Il est urgent de revoir la
réglementation en vigueur et nous donner la possibilité de
travailler en fonction de la
bourse du citoyen démuni et moyen. En outre, la fabrication de la chaussure est très
dépendante de l'importation des intrants et qui nous reviennent très chers !
D'où la dégradation de
la qualité,
de la compétitivité
et des délais. On ne peut pas tenir tête à la concurrence déloyale
qui a tout le temps constitué une bête noire pour les professionnels du secteur
par rapport au produit fini étranger», c'est un cri d'alarme qu'a lancé hier à
notre journal Benmaâmar Mohamed, président de la commission des fabricants
et des artisans de la
chaussure ?'El-Mansourah'' qui active sous l'égide de la chambre de commerce et
d'industrie (CCI-Tafna). Et d'ajouter : «Le bénéfice dégagé par le patron n'est
même pas égal à celui qui revient au Sanaâ, du fait des charges fiscales et
parafiscales, la cherté de
la matière première,
les frais de la main-d'œuvre
et du vernissage, le créateur de la
forme, le styliste... Ce qui pose un grand problème pour les
fabricants et artisans qui ne sont même pas en mesure de s'acquitter de leurs
cotisations au niveau de la
Casnos, surtout dans les circonstances actuelles difficiles.

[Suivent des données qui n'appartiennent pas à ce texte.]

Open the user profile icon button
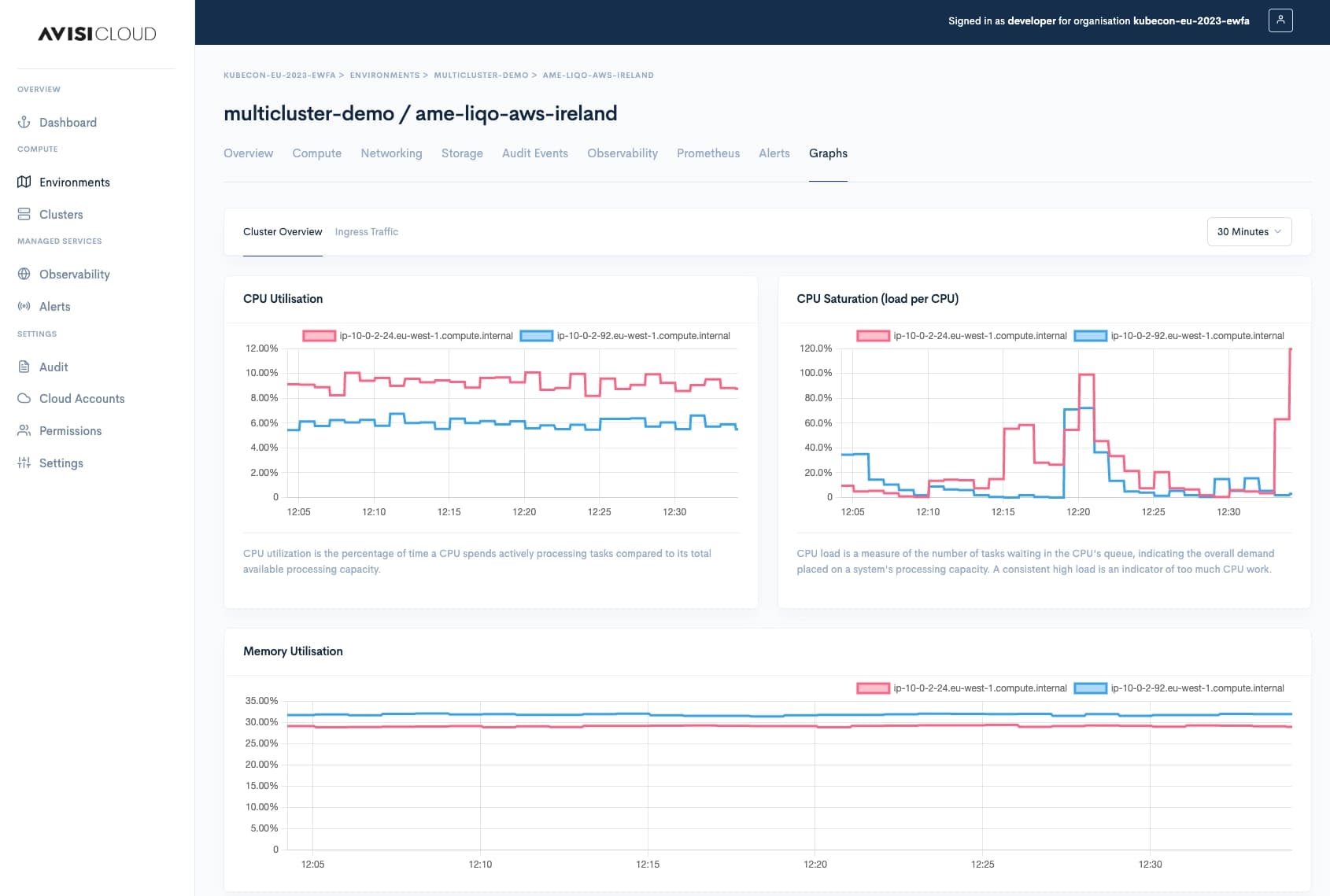Viewport: 1330px width, 896px height. coord(1280,20)
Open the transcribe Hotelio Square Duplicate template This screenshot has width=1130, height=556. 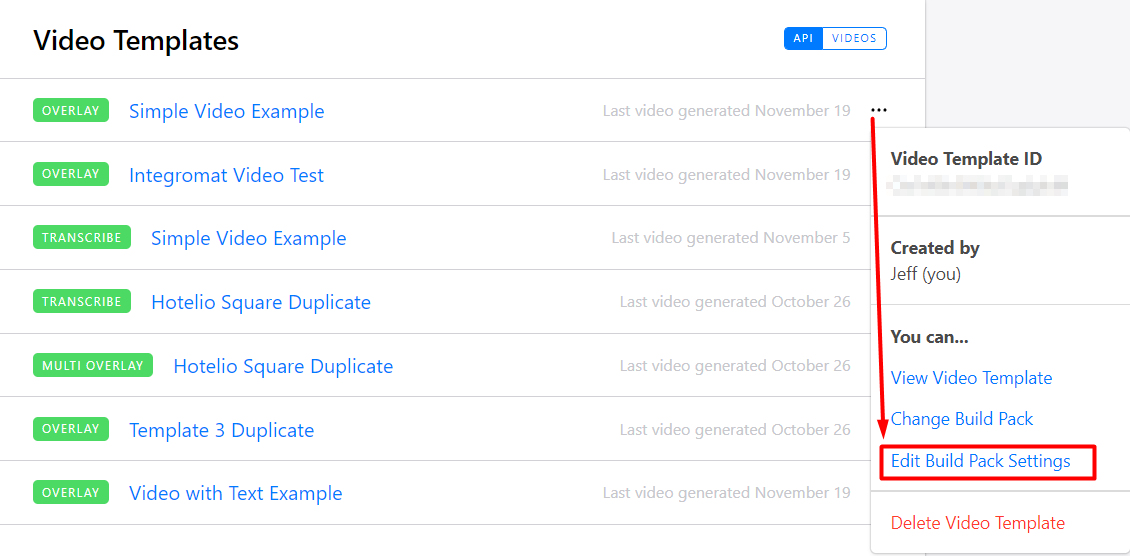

Tout le monde sait que l'ouvrier ne remplit que rarement ses heures de travail
et ne travaille pas les huit heures, ce qui influe sur le rendement. Il est
rare où un fabricant produit plus de 60 paires par jour. L'artisan à peine 12
paires. C'est ça la réalité,
et ils sont nombreux qui ont fermé et sont en train de chercher ailleurs. Avec la cherté de la vie, personne ne peut tolérer
cette situation catastrophique. Nous lançons un appel aux pouvoirs publics de
sauver ce métier de l'anarchie. Il faut à notre avis un nouveau statut pour
pérenniser cette profession. Quant à nous, nous sommes prêts à rehausser la production nationale,
faire apprendre ce métier aux jeunes pour assurer une relève et pourquoi ne pas
exporter nos produits à l'étranger». Au moment où les prix des barils de
pétrole poursuivent leur chute, il est temps pour les pouvoirs publics de mobiliser
tous les efforts pour préserver cette richesse, représentant l'identité
culturelle de nombreuses régions du pays, qui a malheureusement tendance à disparaître.